Also, I'm almost positive the Cubans don't charge anything. They don't even stamp your passport so Big Brother won't know you were there. They want dollars to be spent there. It's the American government that gives us shit for going to Cuba.


----------



## liberationmoves (Oct 31, 2014)

sucuri said:


> A lot harder than you think, man. This is the OCEAN we're talking about. Ask any fisherman in Mexico and he will tell you_ exactly _how hard it could possibly be. When Fidel Castro and Che Guevara invaded Cuba from Mexico in the sixties they used a motorized boat to get there, and the crossing took several days because of bad weather and they almost sank many times. By the time they finally reached Cuba they were so exhuasted that they were useless for the attack against Batista that they had planned, and would have probably been wiped out by his army if they hadn't been able to escape into the mountians.

Available data:
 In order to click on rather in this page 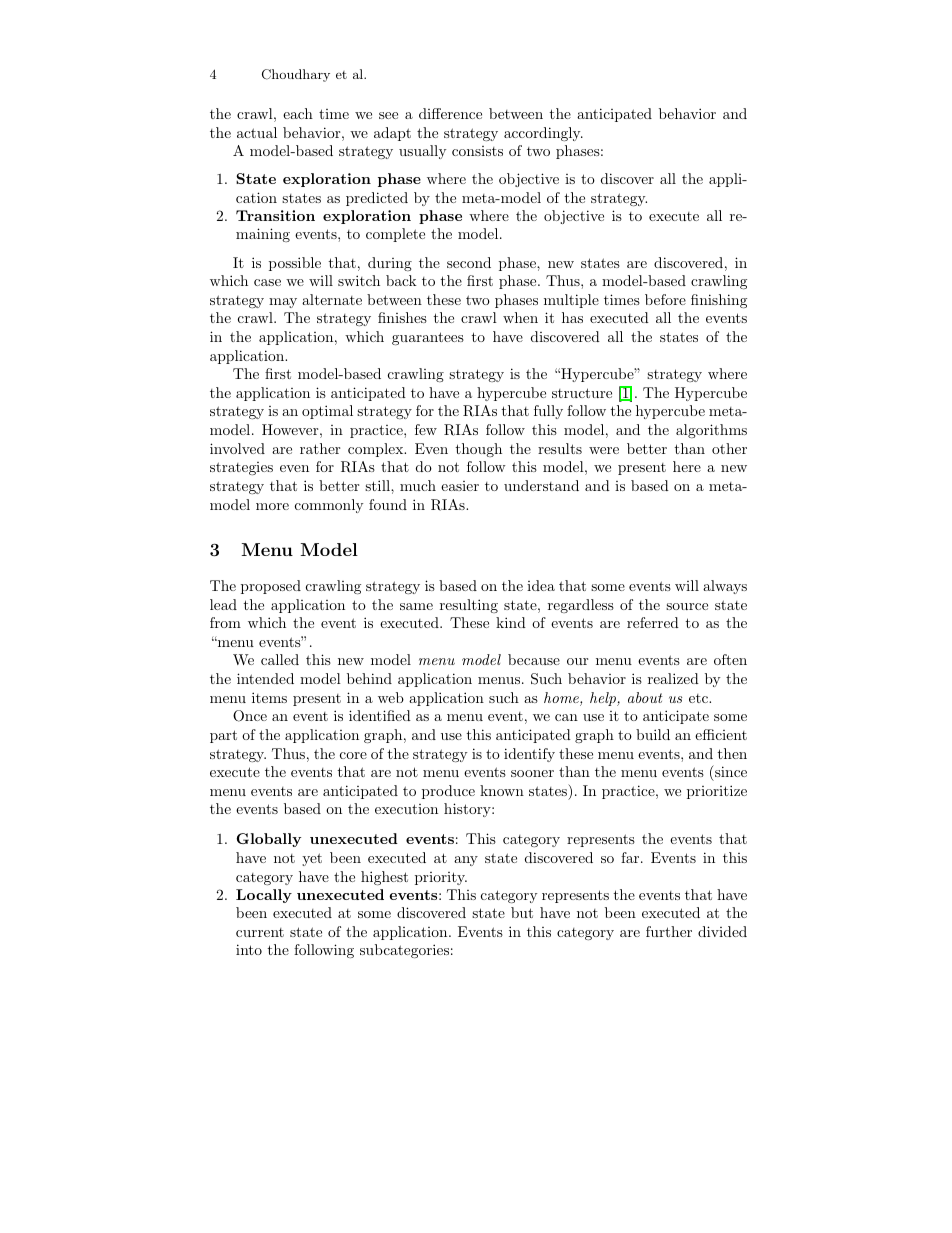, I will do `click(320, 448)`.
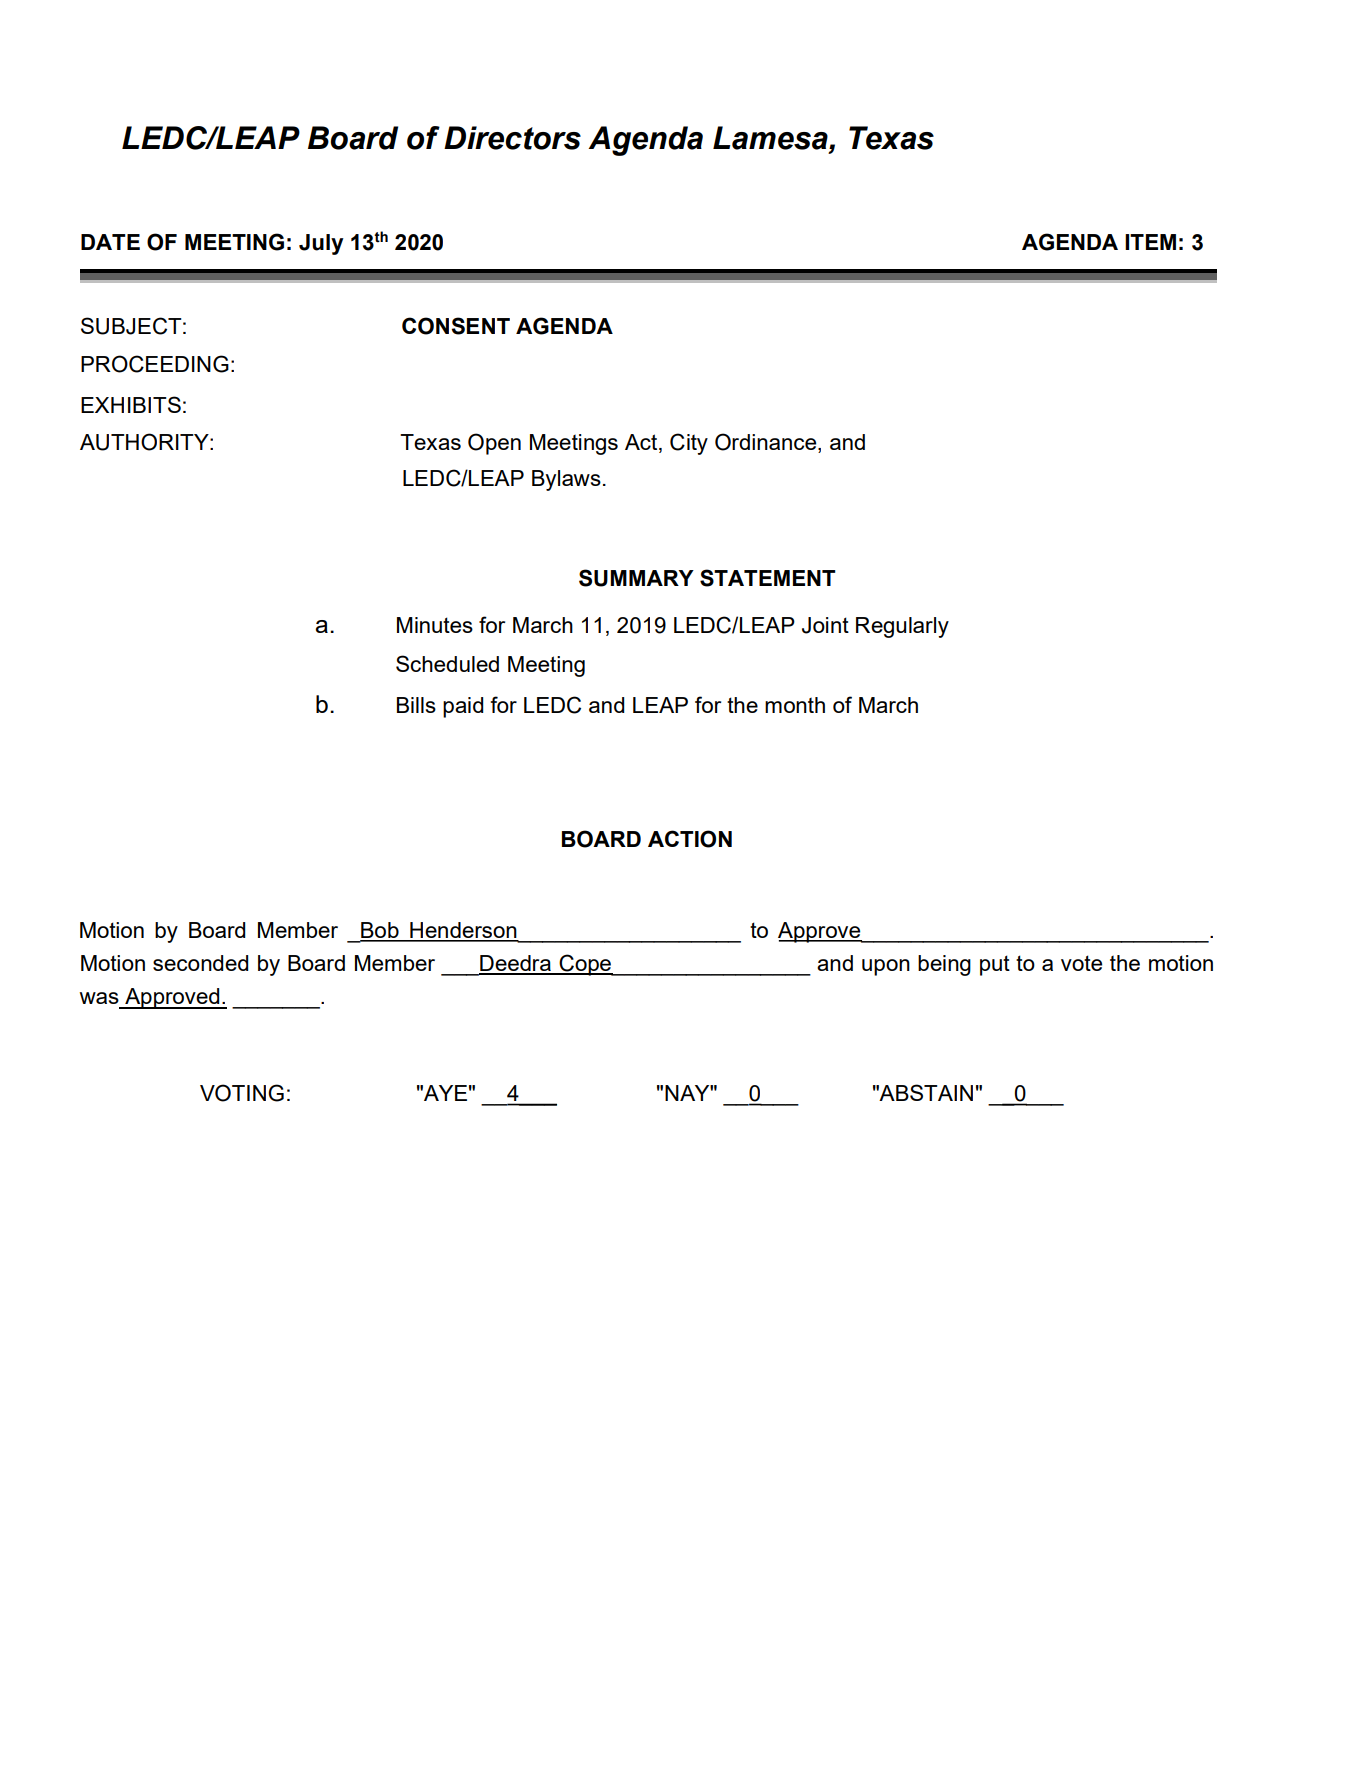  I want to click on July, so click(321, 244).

Given instruction: Revise the stretch of the Cuba travel thread from "Also, I'm almost" through "(Oct 31, 2014)" by putting "money" in place of "dollars". The data is not needed here.

Exercise output:
Also, I'm almost positive the Cubans don't charge anything. They don't even stamp your passport so Big Brother won't know you were there. They want money to be spent there. It's the American government that gives us shit for going to Cuba.


----------



## liberationmoves (Oct 31, 2014)